Foi Ricardo Boechat, em cometário na Band News FM, quem melhor resumiu o assunto,na minha opinião. A seguir, uma edição bem ‘radical’ e enxuta de sua fala:

“A USP tem um campus gigantesco aqui em São Paulo. A insegurança era um problema seríssimo. Diante do clamor público a USP assinou um convênio e Polícia Militar passou a atuar dentro do campus da universidade. No mundo inteiro a segurança nos ambientes universitários é feita por polícias universitárias. É assim na Europa, é assim nos Estados Unidos. No caso, como a prioridade é segurança, é melhor ter a PM do que nada. Mas a USP, se fosse uma cidade, seria o sétimo maior orçamento do Brasil, que é de 3 bilhões e seiscentos milhões de reais. Então a USP pode perfeitamente equipar-se com uma polícia universitária adequada.

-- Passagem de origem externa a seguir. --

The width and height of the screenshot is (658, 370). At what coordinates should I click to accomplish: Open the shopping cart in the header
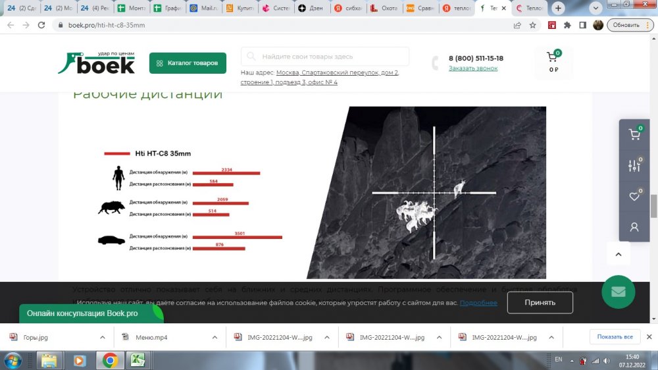pos(553,60)
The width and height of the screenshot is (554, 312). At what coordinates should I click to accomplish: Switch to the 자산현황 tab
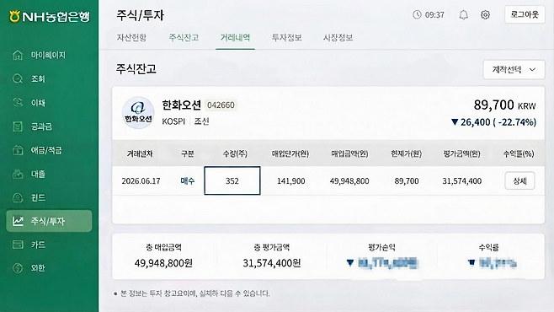132,37
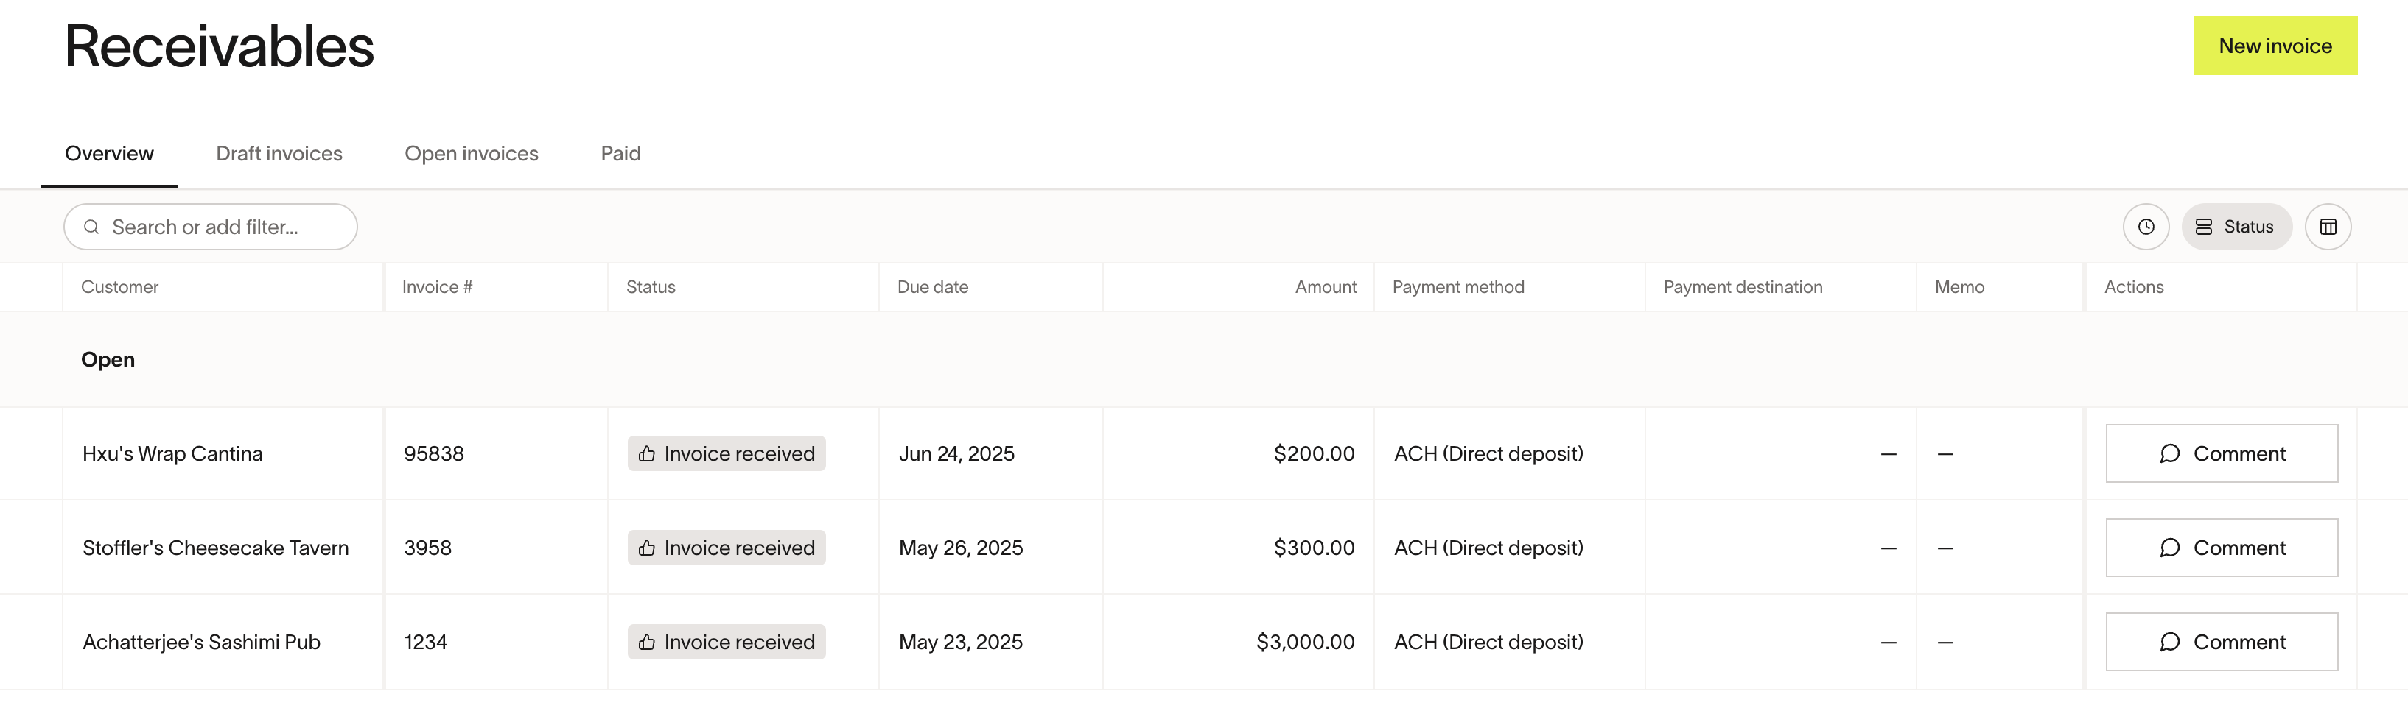Sort by the Amount column header
The height and width of the screenshot is (711, 2408).
point(1325,287)
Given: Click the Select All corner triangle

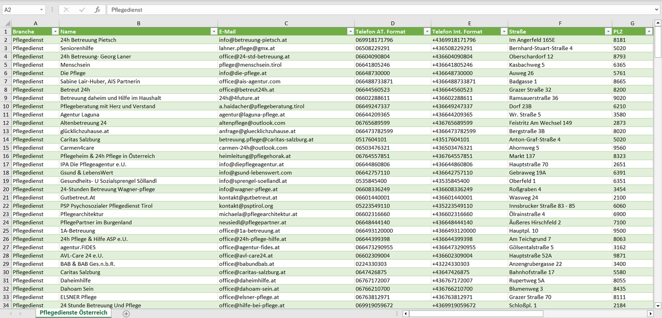Looking at the screenshot, I should pos(6,23).
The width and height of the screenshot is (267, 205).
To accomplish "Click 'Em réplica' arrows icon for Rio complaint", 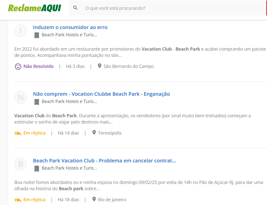I will click(18, 200).
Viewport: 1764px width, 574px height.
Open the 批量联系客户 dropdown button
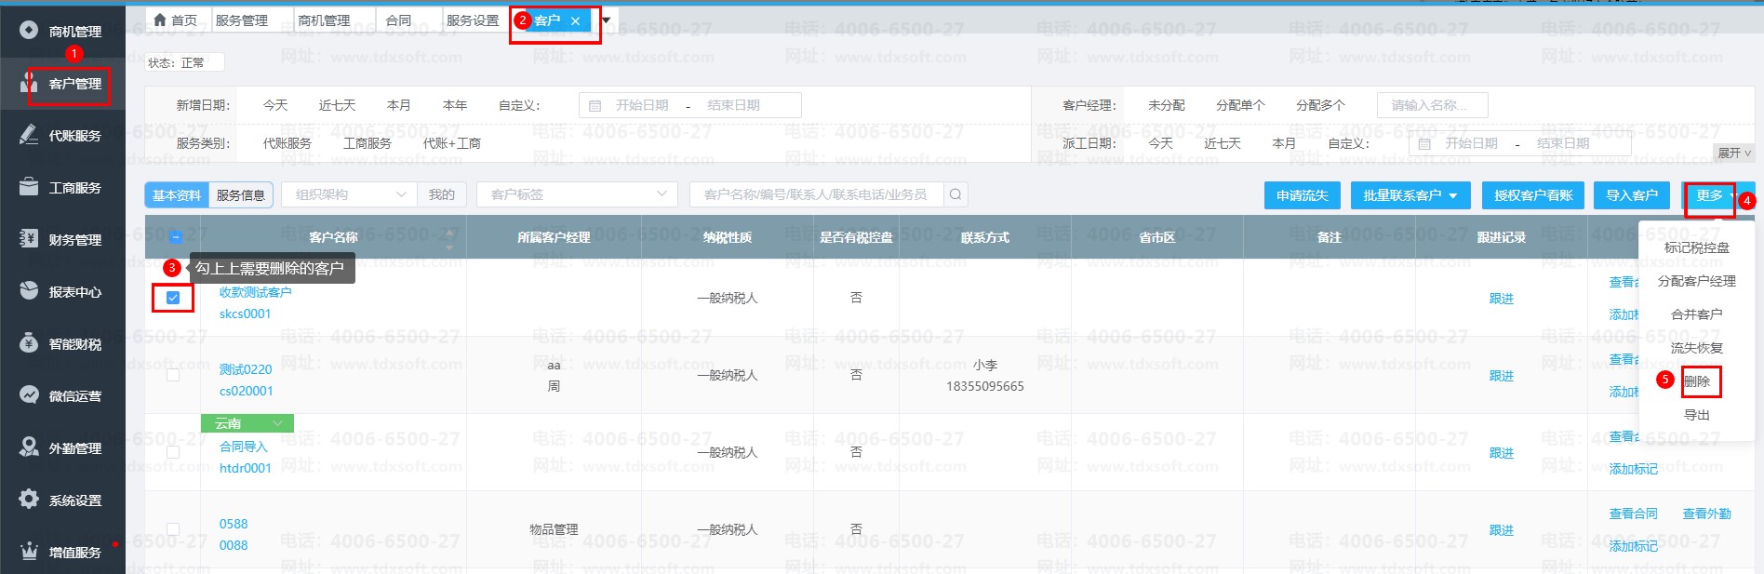click(x=1410, y=195)
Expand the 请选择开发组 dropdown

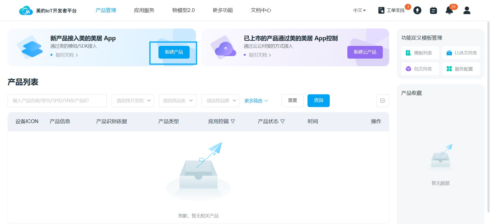[133, 101]
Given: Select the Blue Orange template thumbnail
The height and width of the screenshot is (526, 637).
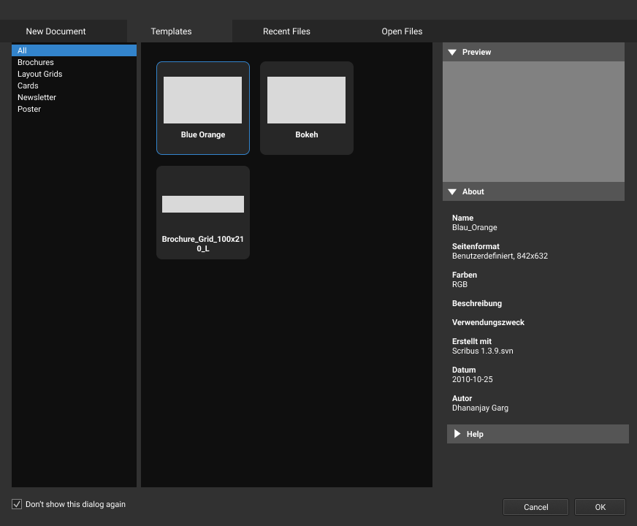Looking at the screenshot, I should pyautogui.click(x=202, y=101).
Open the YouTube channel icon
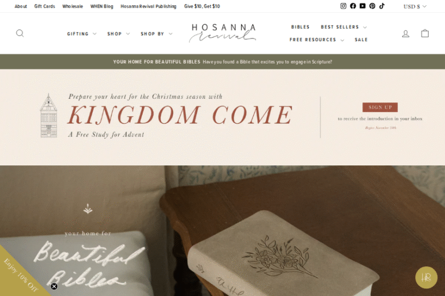This screenshot has height=296, width=445. click(x=362, y=6)
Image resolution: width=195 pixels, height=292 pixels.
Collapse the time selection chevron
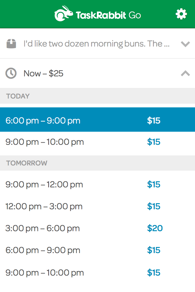pyautogui.click(x=185, y=73)
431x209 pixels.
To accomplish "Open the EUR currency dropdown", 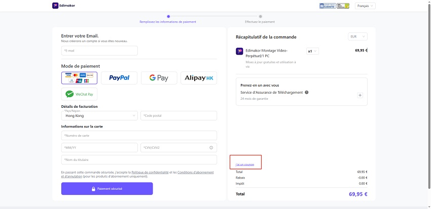I will coord(357,37).
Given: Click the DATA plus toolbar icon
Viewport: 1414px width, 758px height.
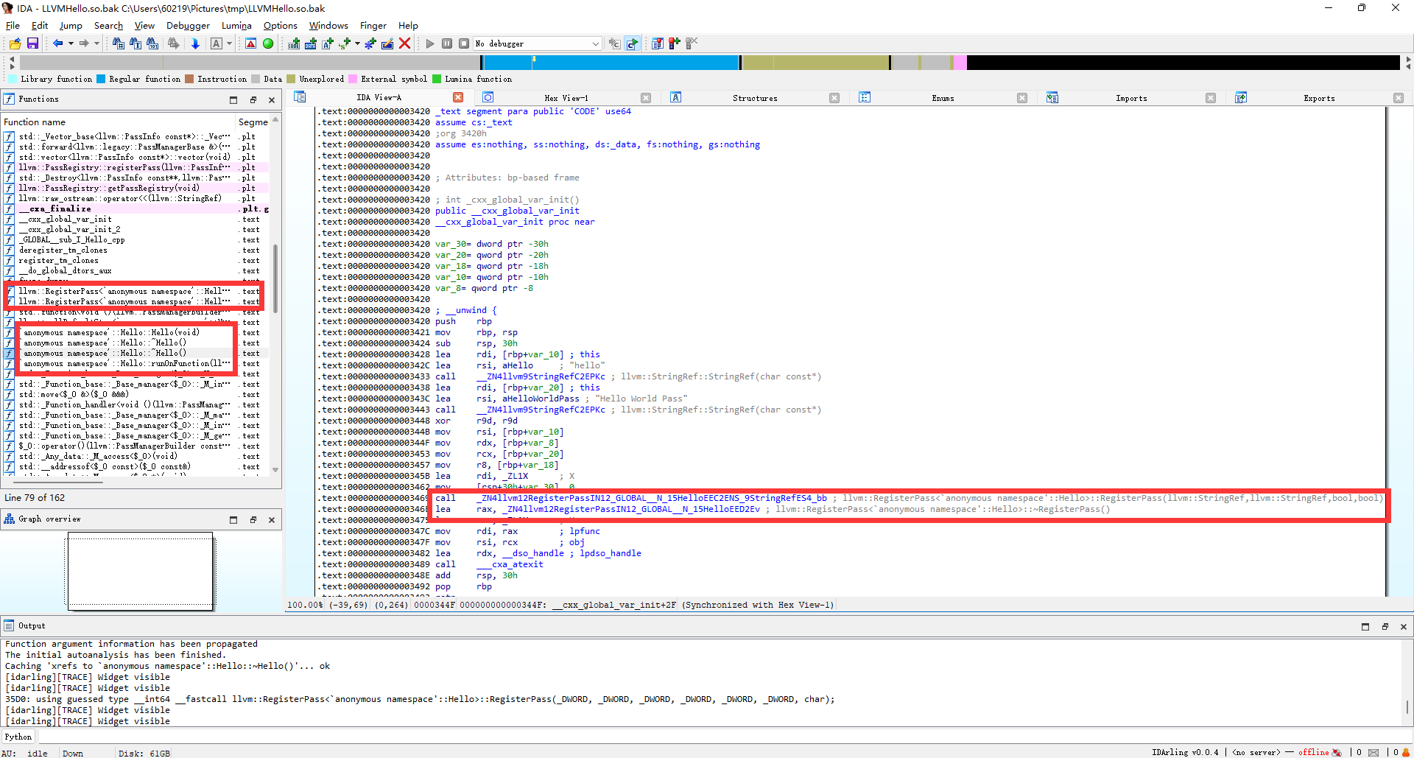Looking at the screenshot, I should click(x=311, y=43).
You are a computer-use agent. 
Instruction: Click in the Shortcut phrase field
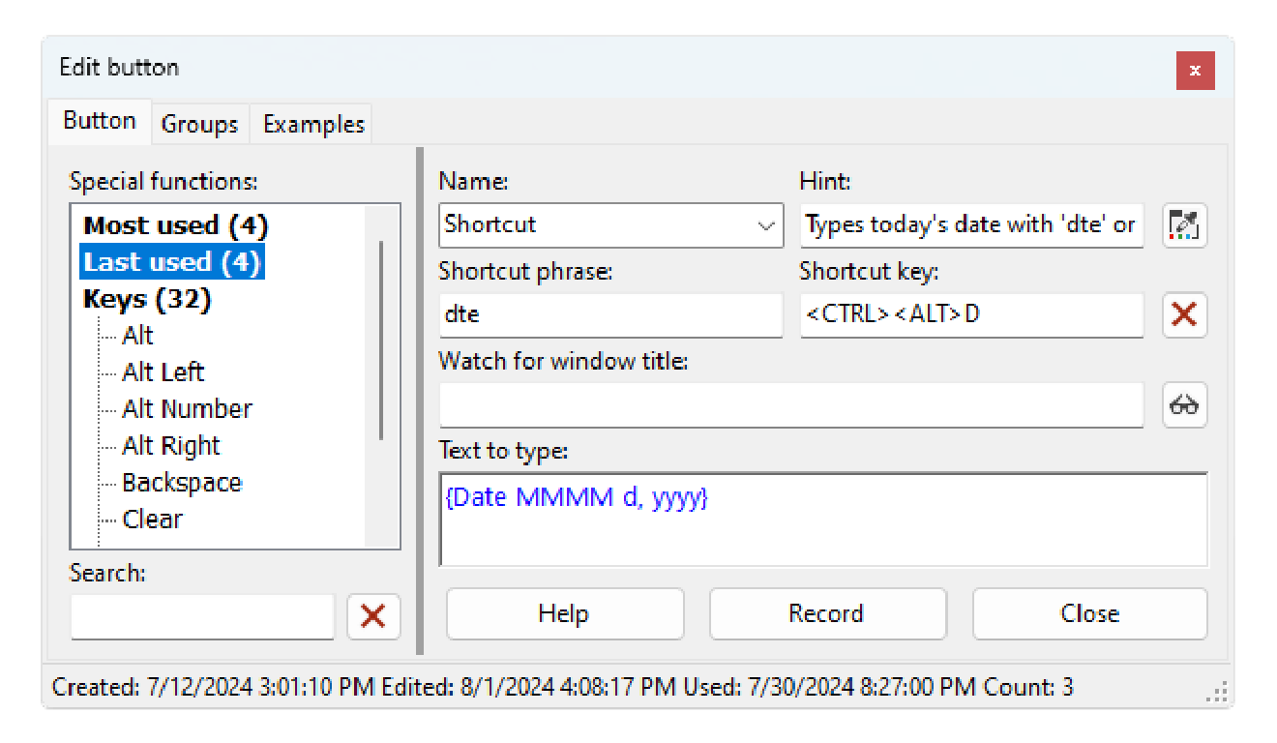click(609, 315)

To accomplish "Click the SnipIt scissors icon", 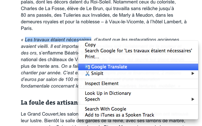I will [87, 73].
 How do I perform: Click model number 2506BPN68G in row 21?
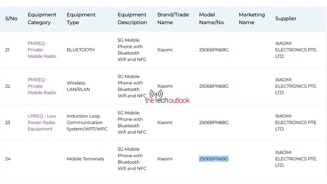(214, 50)
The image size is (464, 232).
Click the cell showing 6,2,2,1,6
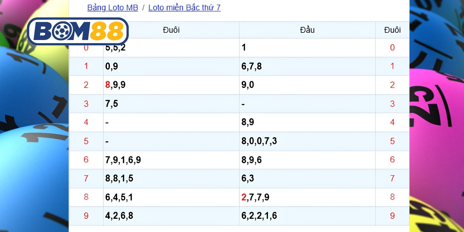[307, 216]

O que foi o elemento deflagrador disso tudo? Foi a ação da PM prendendo três estudantes que estavam fumando um baseado. A discussão sobre a maconha é uma discussão global, tem gente séria questionando a razoabilidade da criminalização da maconha. O que aconteceu? Garotada cheia de testosterona... vamos mudar o mundo, ocupa Wall Street ... O que eles fizeram? Foram pro pau, ocuparam a reitoria e, ao fazê-lo, cometeram também os erros muito típicos. É um momento da vida, isso é assim. É claro que a desocupação tinha que acontecer. No mérito, eu não apóio o que aquela garotada fez. Mas eu prefiro uma juventude que briga. Eu prefiro uma juventude que se revolta, uma juventude que erra, a uma juventude que se acomoda.”